Directions. Where the line containing "Expand the Proses dropdown" appears, end the copy there, keeping that line; start from the first line of the entries, copy exactly, and omit pictures.

### Input records

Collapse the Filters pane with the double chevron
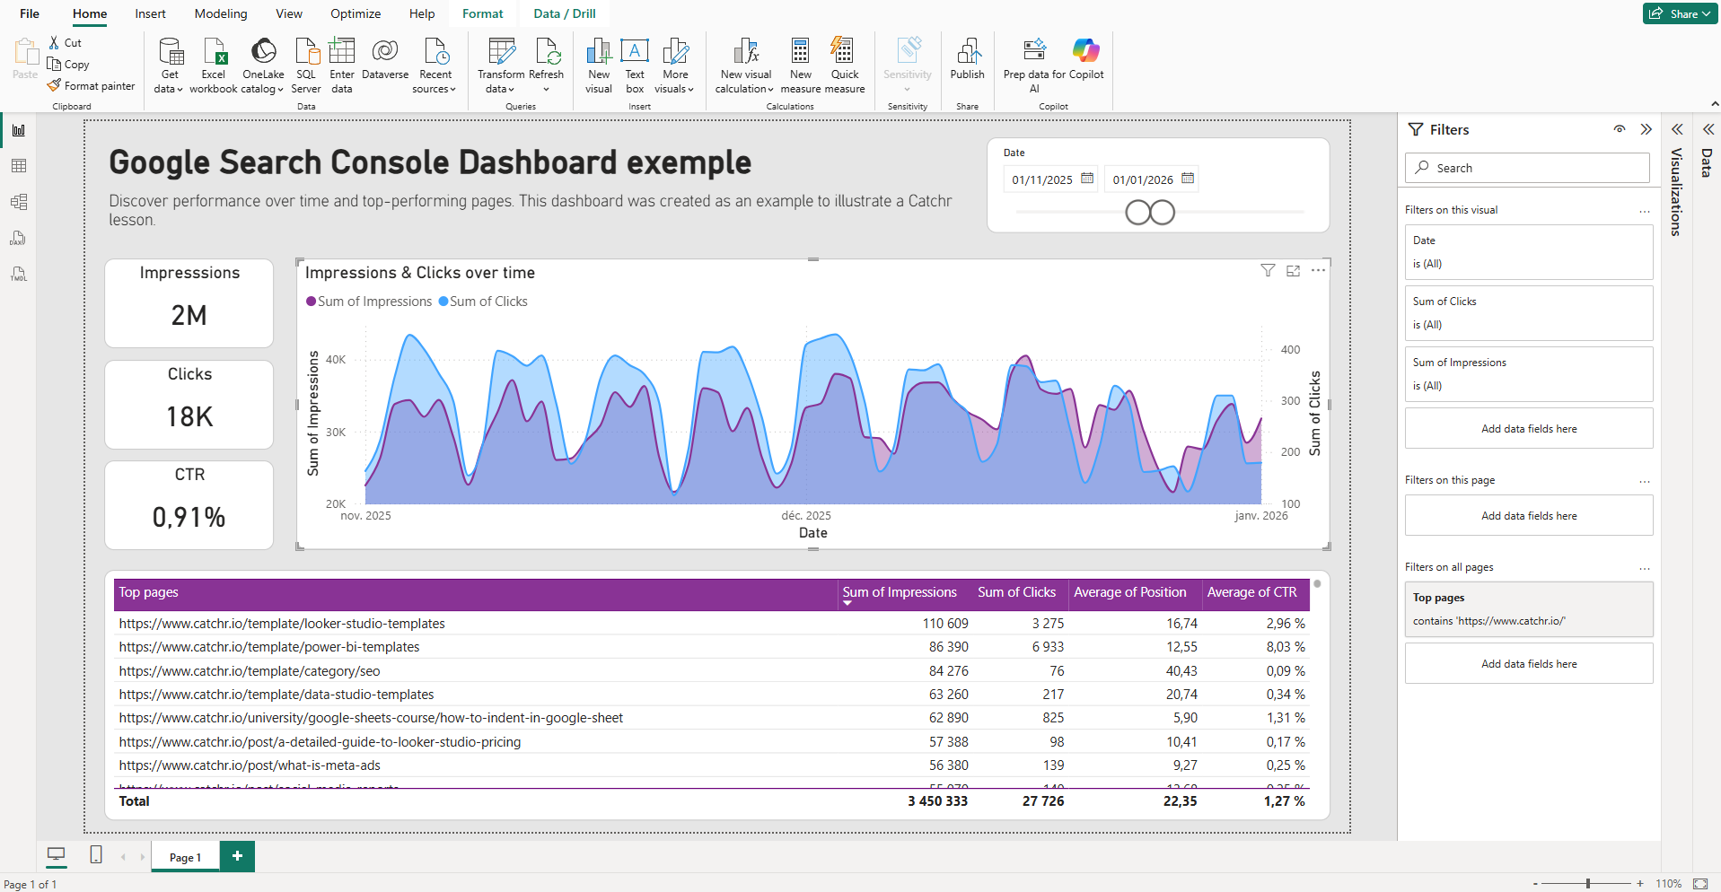This screenshot has height=892, width=1721. coord(1646,129)
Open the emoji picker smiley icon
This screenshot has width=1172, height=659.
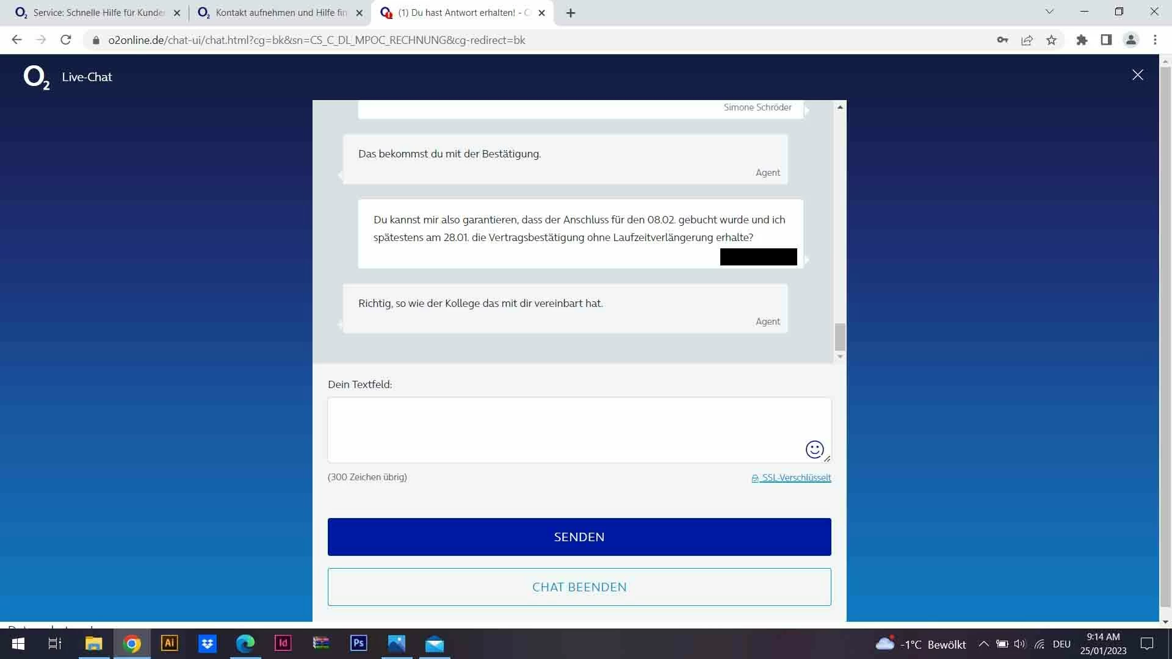click(814, 450)
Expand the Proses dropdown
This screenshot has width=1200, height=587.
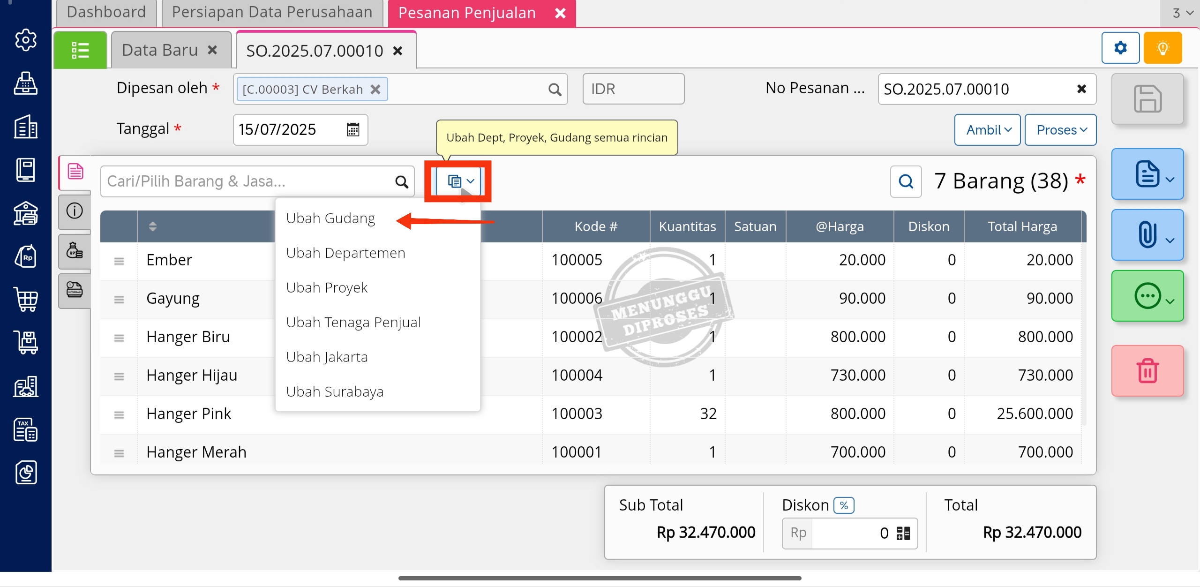pos(1060,130)
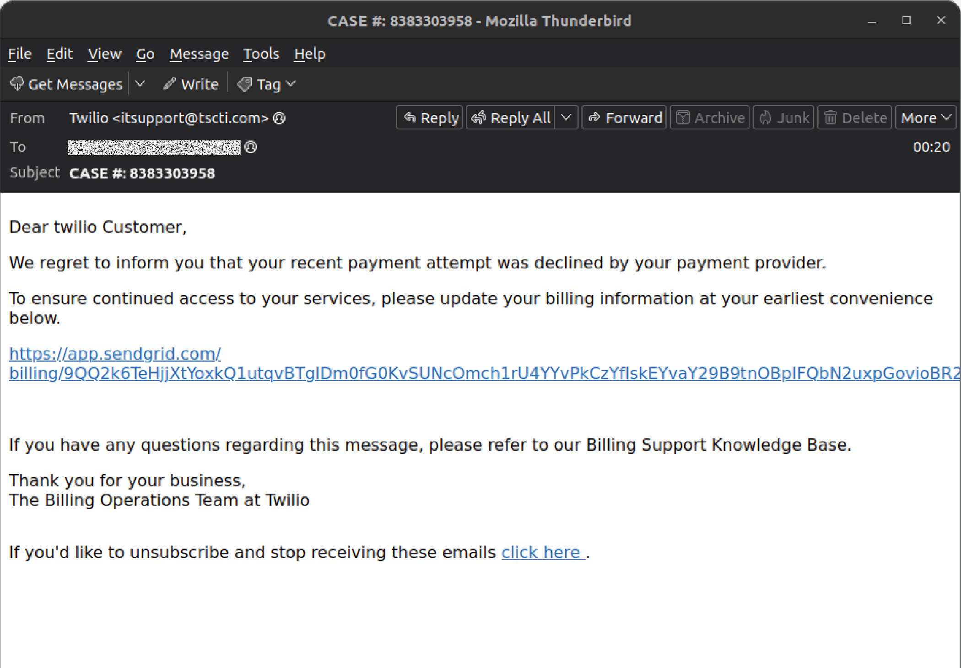Select the Write pencil icon

169,84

######

Exercise solution.
Collapse the Filters pane with the double chevron
This screenshot has height=892, width=1721. coord(1646,129)
Open the emoji picker smiley icon
This screenshot has width=1172, height=659.
click(814, 450)
Expand the Proses dropdown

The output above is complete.